Based on these phenotypes and our RNA-binding observations, we selected this protein for further study. Specifically, we sought to validate some of the transcripts predicted to interact with this RBP based on sequence similarity to the motif with which we found it interacts (motif 2). We selected two transcripts (Dido1 and Appl2) that contained at least one matching motif and were annotated to exhibit abnormal erythrocyte phenotypes when mutated in mouse models (62). We performed RNA immunoprecipitation (RIP) using DKC1 as the protein of interest and ACTIN as the control protein to collect the pool of mRNAs that interact with each of the proteins. We then used these bound RNA fractions in quantitative reverse transcriptase PCR (qPCR) experiments to validate our hypothesis that these target transcripts would demonstrate an increased enrichment in the DKC1 pulldown when compared with the ACTIN pulldown as the case would be if DKC1 is indeed interacting with these two transcripts. We first performed Western Blots on the RIP lysates to confirm that that we pulled down the DKC1 and ACTIN proteins (Fig S19A). We then used qPCR, with probes designed against Dido1, Appl2, Aff1, and Adar to test the binding of DKC1 and ACTIN to each of these four transcripts. Whereas Dido1 and Appl2 were predicted targets of DKC1, DKC1 was not predicted to interact with either Aff1 or Adar, so they served as negative control transcripts in this experiment, whereas ACTIN serves as the negative protein control. In short, our hypothesis predicted that we would see an enrichment in the amount of interaction between DKC1 and Dido1 and Appl2 but not Aff1 or Adar. Based on our hypothesis, the interaction between DKC1 and its predicted targets should also be greater than the interaction observed between ACTIN and the same target RNAs. We also performed a pulldown with IgG and used that pulldown as a baseline to detect the level of interaction between our protein(s) of interest and our target transcript(s) of interest. In concordance with our predictions, the qPCR data revealed significant enrichment in the interaction between α-DKC1 and its target transcripts when compared with the α-ACTIN negative control pulldown (Fig S19B) (P-values < 0.05; Wilcoxon rank sum test). We did not observe the same level of enrichment in the interaction between DKC1 and the negative control transcripts Aff1 and Adar, validating our predictions.

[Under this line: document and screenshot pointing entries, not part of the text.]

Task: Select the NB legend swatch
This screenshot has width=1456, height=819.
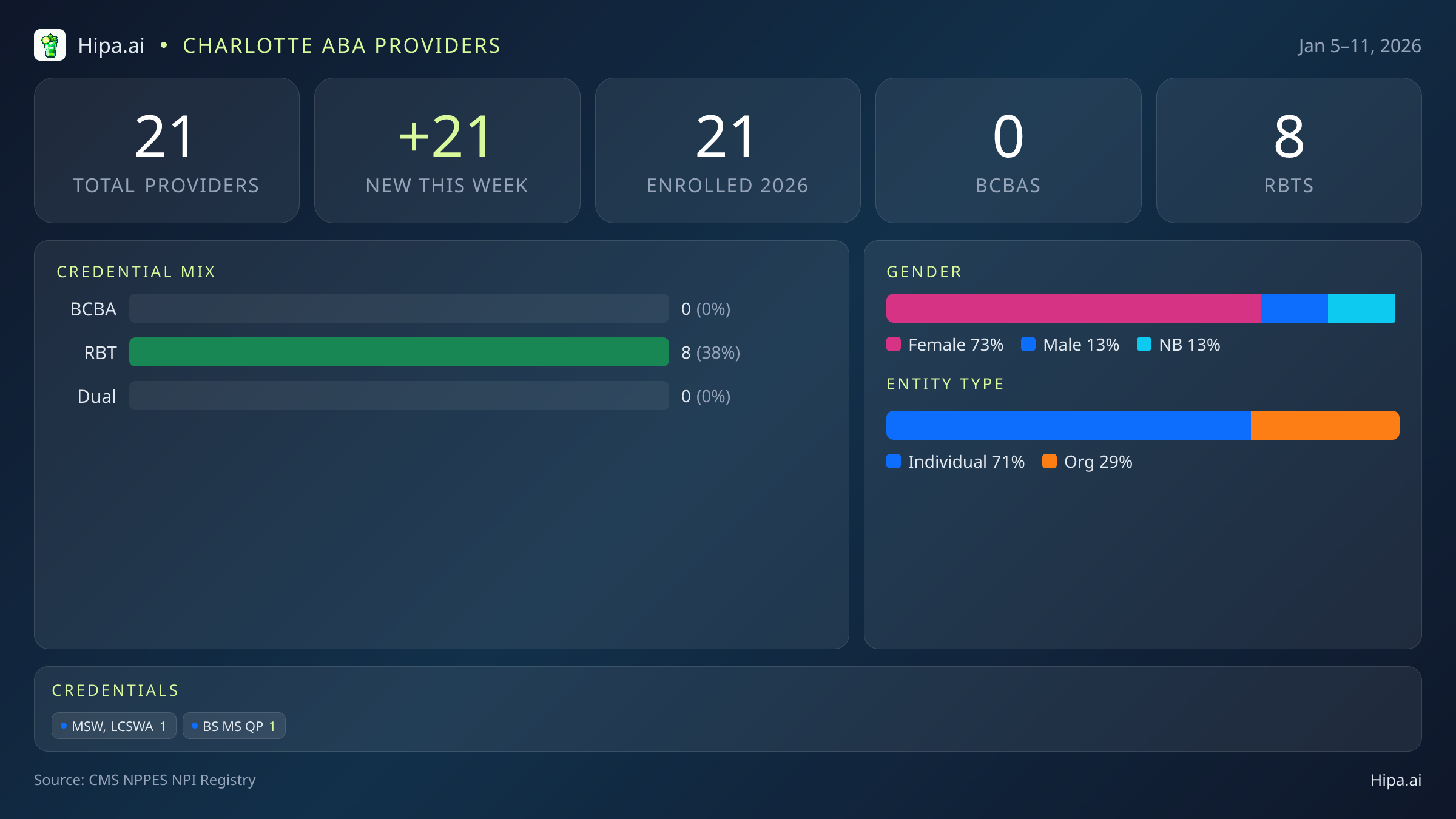Action: pyautogui.click(x=1145, y=344)
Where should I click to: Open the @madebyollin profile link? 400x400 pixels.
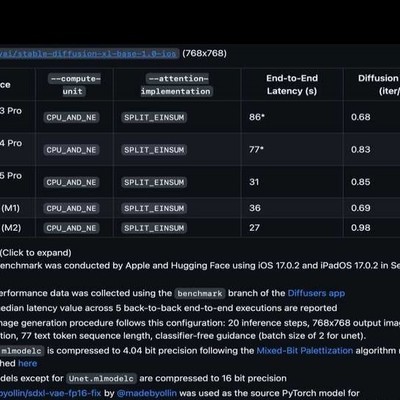coord(147,393)
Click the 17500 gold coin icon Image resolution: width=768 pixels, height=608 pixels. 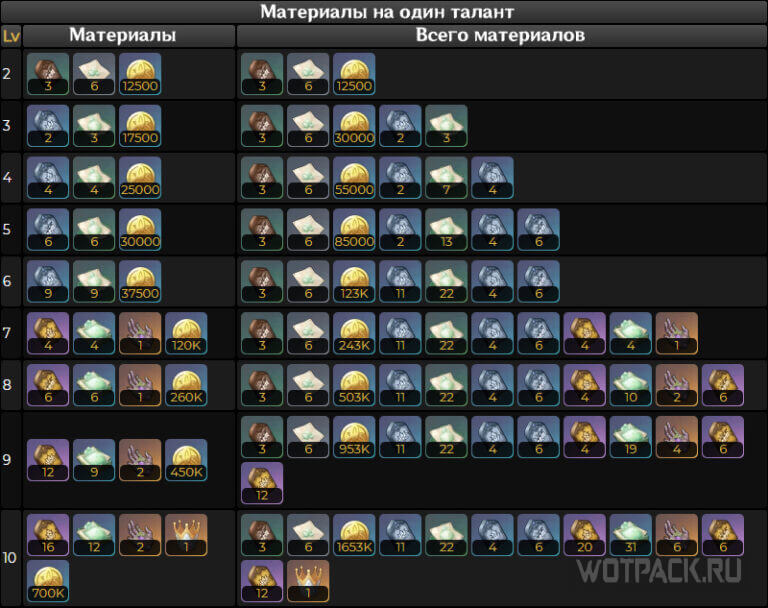coord(139,125)
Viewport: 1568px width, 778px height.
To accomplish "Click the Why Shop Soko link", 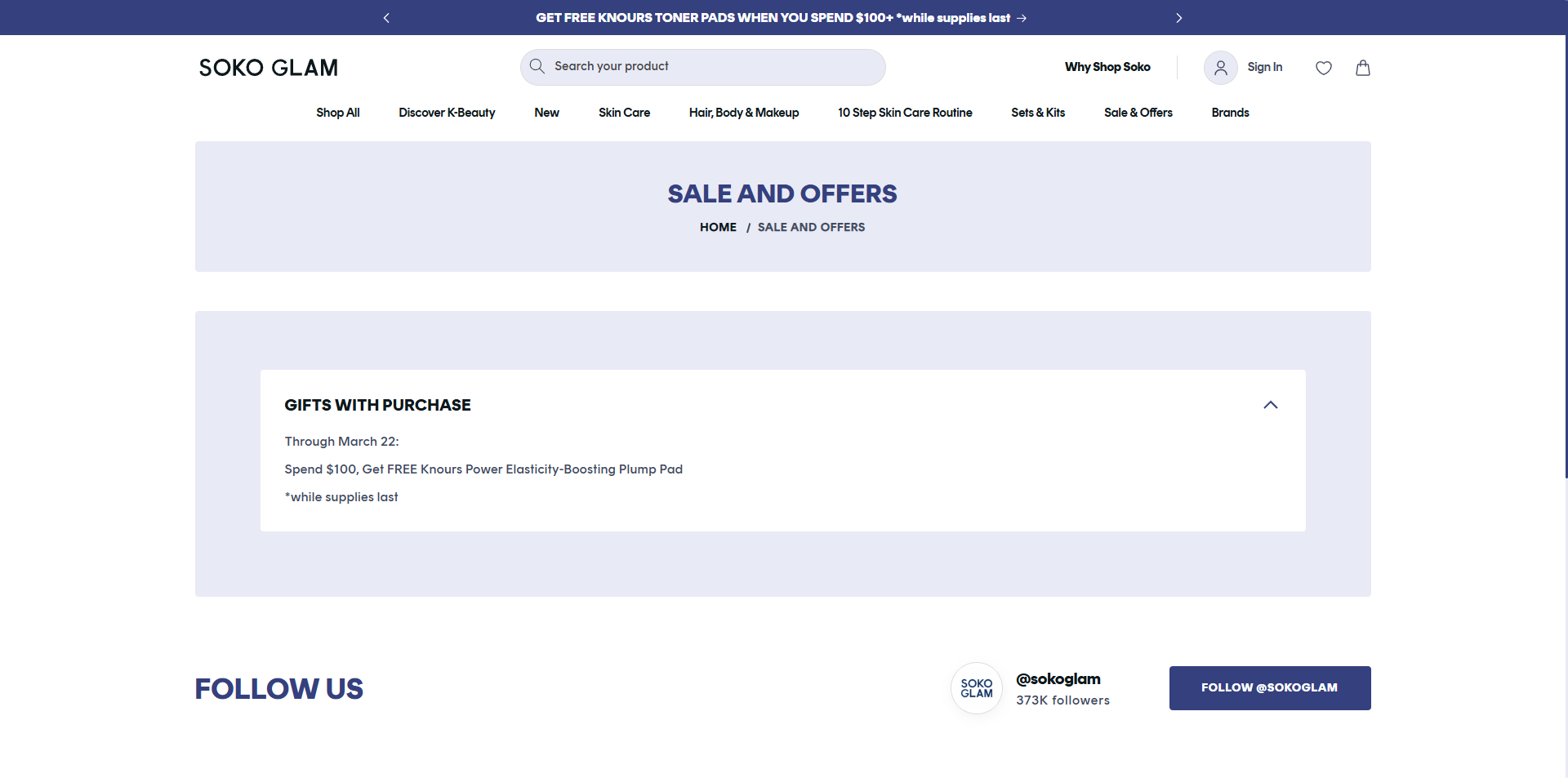I will 1107,67.
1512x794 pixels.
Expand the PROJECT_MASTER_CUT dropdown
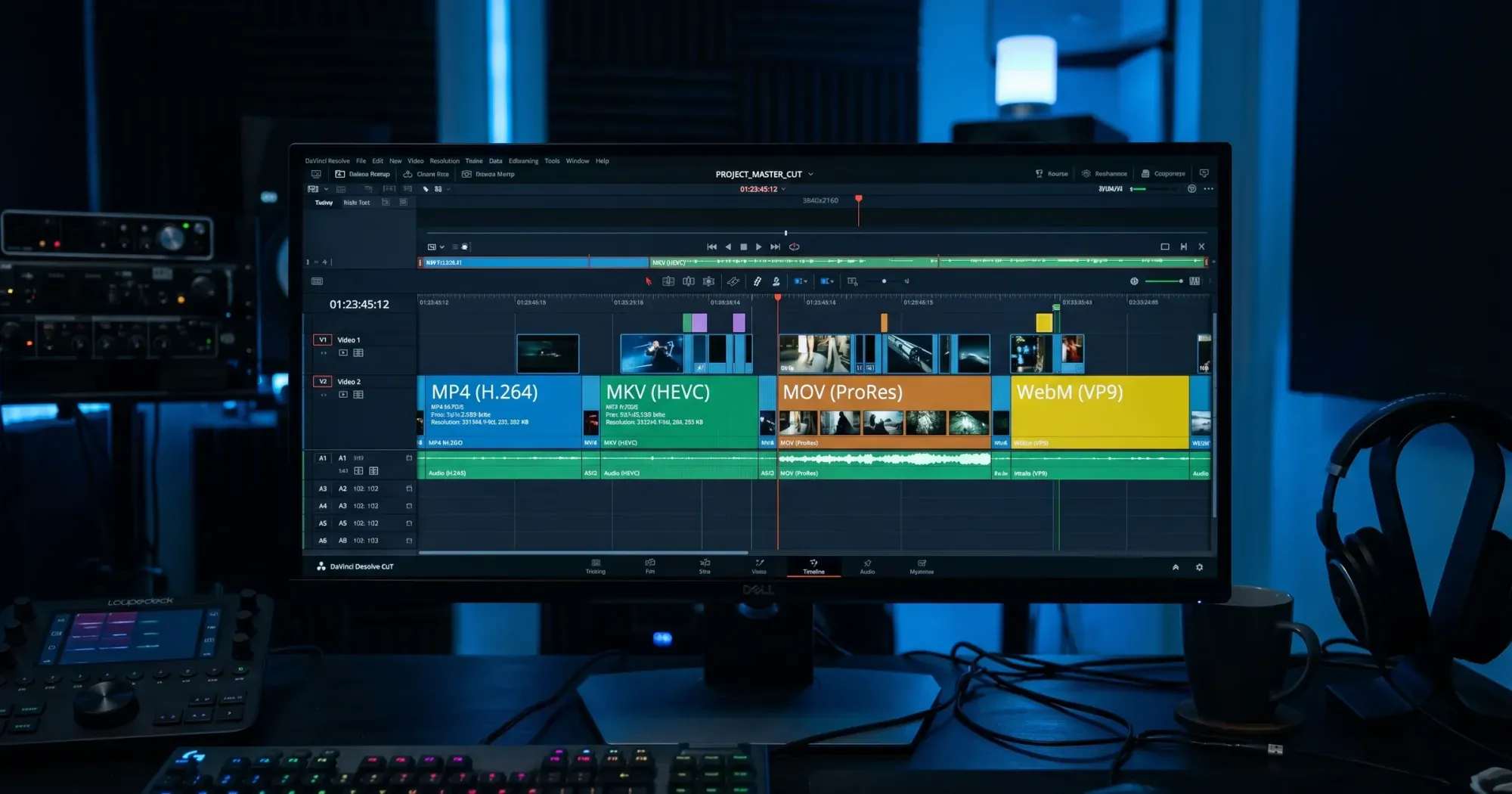(811, 174)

(A) Western blot of the RIP lysate showing the presence of measurable DKC1 proteins (top) and the actin input (below) in each of the four RIP replicates. (Β) ΔΔCT values of target cDNA levels in RIP pulldowns with DKC1 (pink bars) in comparison to ACTIN control (gray bar). All values normalized to respective GADPH as a housekeeping gene and presented as relative to IgG negative control. *denotes P-value < 0.05, Wilcoxon rank sum test. (C) Log2 values of variance stabilized mRNA-seq read counts at each time point (day 0: green bar; day 2: orange bar; day 4: purple bar) of the two targets, Appl2 and Dido1, which show a significantly increased interaction with DKC1 in the RIP-qPCR experiment. *denotes significant changes in mRNA abundance compared to undifferentiated cells, false discovery rate < 0.05.
When we examined our mRNA-seq data, we found that Appl2 shows a continual and significant increase in RNA abundance throughout MEL development, whereas Dido1 mRNA steady-state levels remain relatively constant throughout this developmental time period (Fig S19C). Thus, the binding of DKC1 to these transcripts could be involved in maintaining their levels throughout this developmental process by protecting them from degradation. In total, our RIP-qPCR findings validated our approach of first identifying enriched motifs, then using RNA affinity to identify associated proteins, followed by using RIP-qPCR to validate predicted mRNAs that interact with the proteins. Specifically, we identify with this approach the potential binding sequence of DKC1, a protein that could be a regulator of erythropoiesis, and identify Appl2 and Dido1 as two of its potential targets, laying the foundation for future studies on the function of this RBP in mammalian erythropoiesis.
Discussion
In this study, we have applied the high-throughput sequencing technology PIP-seq to a model of erythropoiesis and characterized the transcriptome-wide landscape and dynamics of RNA secondary structures and RBP occupancy. Our data suggest that PPSs, which are potential sites of RBP occupancy, are more conserved throughout evolution, possibly because of their biological function. This conservation also aligns well with the idea that RNA sequence is one of the factors that determines RBP binding (3). The importance of RBPs in erythropoiesis is further borne out by the observations that transcripts with PPSs detected post-differentiation are functionally enriched for those that are involved in erythrocyte development (Fig 2C) and the transcripts that show dynamics in RBP occupancy, as measured by changes in the percentage of a transcript covered by PPSs, are enriched for those connected with abnormal hematopoietic phenotypes (Fig 2E).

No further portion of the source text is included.